Mix it all up.  Slice the puff pastry to make 2 x 2 in squares.  Add a dollop of drunk fruit goo, and here's the sexy part.  Get some Danish blue, and throw a couple little crumbles in each one.  Close up the pastry into a little pouch, twisting the top closed (I always fuck up here: I get all excited and put way too much filling in, then they explode everywhere).  Put them on a baking sheet and into an oven at 350.  Check after ten or fifteen, the basics are: they should smell awesome and be golden brown and crispy.

Don't try to eat them right out of the oven, they'll burn you good.

Moving on to dinner! Here's a shot of my creamy spicy sweet potato and carrot soup:


Served up all messy-like! (This was my bowl, the others didn't have drips.)  I didn't have creme fraiche and the only fresh herb I had was sage, so instead I garnished it with a streak of paprika, a pinch of smoked salt (top right), a couple twists of black pepper (bottom left), and a streak of the ground coriander (man, I love this stuff way too much).

 

The stuffed peppers, before stuffing: the filling is grated feta and asiago cheses, diced green zucchini, black pepper, salt, paprika again, chopped artichokes, half a medium shallot diced, sliced giant green olives, and a couple spoonfuls of my roasted roma tomato sauce.

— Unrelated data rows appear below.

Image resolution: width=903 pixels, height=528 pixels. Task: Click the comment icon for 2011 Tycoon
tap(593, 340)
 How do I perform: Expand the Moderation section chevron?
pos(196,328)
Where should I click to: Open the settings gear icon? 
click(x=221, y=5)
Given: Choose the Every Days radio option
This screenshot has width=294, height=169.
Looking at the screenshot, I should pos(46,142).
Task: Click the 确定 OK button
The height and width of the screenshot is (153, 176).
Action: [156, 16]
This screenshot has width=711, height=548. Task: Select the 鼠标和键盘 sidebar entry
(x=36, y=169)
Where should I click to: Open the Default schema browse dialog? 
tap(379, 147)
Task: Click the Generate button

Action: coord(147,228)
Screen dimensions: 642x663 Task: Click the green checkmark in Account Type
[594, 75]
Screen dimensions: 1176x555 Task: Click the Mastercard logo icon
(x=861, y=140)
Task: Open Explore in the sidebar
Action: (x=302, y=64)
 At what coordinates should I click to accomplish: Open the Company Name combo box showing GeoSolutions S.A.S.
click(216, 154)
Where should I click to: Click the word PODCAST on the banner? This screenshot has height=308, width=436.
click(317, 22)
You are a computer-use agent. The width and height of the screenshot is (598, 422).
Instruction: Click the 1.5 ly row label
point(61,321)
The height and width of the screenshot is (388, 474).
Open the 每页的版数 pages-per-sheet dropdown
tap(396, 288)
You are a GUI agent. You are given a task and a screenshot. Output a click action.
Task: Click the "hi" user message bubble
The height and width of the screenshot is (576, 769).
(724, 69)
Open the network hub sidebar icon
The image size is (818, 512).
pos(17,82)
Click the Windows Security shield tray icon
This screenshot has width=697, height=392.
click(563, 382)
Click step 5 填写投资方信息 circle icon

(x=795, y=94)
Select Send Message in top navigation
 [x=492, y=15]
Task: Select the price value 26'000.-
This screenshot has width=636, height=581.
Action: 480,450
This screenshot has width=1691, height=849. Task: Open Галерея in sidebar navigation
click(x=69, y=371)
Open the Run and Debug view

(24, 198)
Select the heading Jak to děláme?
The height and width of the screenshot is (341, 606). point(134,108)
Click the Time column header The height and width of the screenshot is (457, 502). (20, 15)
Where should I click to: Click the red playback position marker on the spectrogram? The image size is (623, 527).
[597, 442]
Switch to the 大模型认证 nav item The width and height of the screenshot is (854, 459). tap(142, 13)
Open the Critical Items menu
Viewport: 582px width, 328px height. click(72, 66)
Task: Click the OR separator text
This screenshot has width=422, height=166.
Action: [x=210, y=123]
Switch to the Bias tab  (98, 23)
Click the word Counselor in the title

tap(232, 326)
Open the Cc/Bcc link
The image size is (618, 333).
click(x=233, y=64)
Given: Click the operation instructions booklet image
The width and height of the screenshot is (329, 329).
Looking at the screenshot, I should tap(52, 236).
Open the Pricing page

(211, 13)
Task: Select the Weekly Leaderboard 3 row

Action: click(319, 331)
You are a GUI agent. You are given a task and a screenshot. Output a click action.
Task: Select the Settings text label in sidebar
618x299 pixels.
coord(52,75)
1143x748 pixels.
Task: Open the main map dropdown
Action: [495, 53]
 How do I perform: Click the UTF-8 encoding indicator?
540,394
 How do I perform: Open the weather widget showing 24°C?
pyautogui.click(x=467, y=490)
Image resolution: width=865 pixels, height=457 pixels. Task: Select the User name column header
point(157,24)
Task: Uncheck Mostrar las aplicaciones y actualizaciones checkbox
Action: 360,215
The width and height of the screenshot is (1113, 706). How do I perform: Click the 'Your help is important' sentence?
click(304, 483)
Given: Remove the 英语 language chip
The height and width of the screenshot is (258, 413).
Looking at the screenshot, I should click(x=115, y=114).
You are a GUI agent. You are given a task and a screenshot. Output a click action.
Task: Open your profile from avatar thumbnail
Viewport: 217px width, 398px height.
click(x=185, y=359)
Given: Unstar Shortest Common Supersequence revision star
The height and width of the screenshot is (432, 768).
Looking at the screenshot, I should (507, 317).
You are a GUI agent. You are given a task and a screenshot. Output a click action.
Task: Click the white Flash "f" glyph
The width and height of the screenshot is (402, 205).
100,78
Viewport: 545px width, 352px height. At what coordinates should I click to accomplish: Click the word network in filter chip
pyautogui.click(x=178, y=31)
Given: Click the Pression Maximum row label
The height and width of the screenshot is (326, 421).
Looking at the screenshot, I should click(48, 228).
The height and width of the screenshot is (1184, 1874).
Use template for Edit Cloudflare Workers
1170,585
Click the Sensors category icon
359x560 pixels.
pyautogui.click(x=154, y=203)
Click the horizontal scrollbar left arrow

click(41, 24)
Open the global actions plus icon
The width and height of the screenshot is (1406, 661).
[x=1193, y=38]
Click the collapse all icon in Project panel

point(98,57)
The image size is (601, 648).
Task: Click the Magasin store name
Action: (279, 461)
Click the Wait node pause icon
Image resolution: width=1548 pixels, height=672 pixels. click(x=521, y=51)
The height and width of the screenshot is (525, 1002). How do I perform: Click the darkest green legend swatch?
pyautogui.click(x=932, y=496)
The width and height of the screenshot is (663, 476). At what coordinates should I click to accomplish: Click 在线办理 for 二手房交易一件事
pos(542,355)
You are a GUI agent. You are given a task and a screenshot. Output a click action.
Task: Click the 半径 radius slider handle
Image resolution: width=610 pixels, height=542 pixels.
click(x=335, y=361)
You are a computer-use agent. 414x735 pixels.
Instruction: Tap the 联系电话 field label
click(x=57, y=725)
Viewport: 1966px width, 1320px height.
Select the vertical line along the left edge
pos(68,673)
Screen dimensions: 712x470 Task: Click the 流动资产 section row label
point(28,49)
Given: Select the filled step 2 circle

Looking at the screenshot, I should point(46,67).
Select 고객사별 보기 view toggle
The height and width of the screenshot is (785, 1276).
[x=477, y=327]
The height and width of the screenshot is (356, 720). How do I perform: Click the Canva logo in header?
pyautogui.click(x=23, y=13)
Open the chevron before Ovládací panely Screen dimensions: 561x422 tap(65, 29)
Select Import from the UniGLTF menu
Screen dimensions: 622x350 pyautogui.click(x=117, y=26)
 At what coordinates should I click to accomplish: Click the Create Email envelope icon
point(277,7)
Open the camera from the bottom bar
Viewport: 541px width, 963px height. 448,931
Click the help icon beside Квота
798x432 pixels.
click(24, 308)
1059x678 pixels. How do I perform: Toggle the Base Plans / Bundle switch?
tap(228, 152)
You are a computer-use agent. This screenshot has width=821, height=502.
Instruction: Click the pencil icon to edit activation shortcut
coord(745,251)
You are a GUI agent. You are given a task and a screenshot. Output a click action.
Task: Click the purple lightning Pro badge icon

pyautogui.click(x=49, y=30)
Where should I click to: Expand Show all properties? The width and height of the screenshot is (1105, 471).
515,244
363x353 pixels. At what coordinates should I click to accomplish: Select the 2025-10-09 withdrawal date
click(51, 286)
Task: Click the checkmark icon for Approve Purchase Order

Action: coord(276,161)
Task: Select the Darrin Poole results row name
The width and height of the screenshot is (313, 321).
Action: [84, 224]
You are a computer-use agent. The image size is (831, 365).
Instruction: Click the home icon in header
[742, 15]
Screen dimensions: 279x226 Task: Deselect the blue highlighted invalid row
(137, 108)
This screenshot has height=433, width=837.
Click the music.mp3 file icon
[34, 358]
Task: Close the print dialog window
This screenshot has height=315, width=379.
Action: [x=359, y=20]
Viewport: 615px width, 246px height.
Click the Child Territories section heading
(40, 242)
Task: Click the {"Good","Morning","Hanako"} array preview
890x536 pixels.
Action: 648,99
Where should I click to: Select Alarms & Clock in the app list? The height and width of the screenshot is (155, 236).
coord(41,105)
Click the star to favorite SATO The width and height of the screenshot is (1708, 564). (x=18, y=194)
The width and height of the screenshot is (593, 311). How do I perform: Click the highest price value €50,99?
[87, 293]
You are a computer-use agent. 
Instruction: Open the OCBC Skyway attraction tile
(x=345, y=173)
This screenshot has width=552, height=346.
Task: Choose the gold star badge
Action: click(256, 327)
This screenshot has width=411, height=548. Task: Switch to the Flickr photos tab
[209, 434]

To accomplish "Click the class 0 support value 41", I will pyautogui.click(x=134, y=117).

The sauce is made by roasting whole roma tomatoes at 200 degrees for a minumum of 8 hours (and this doesn't have to happen in one day, I had to finish roasting them on a second day).  Salt, pepper, olive oil.  When you take 'em out of the oven, remove the tomatoes, throw white vermouth in the pan and scrape all the charred bits off, then pour it into a sauce pan.  Dice up the tomatoes (just take the cores off, leave everything else: skins, seeds and all) and toss them in next.  Add dried oregano and thyme.


Here's the main course, the roasted pepper in the background.  In front is eggplant involtini, which is made by slicing eggplant with a mandoline (the slices should be less than 5 mm thick).  I mixed buffalo ricotta with more grated asiago, chopped fresh sage, dried basil, and my friends S & P.  Add cheese mix to the centre of one slice, roll one end forward so it's almost enclosed.  Take another slice and tuck it in, continuing the roll, add one more after that.  I pinned them together with some nice 4 inch skewers.  Pack the cheese in either end (some will probably fall out).  Douse them good with olive oil (they'll absorb lots) and roast them with the peppers for at least half an hour, or until the pepper skins start to shrivel.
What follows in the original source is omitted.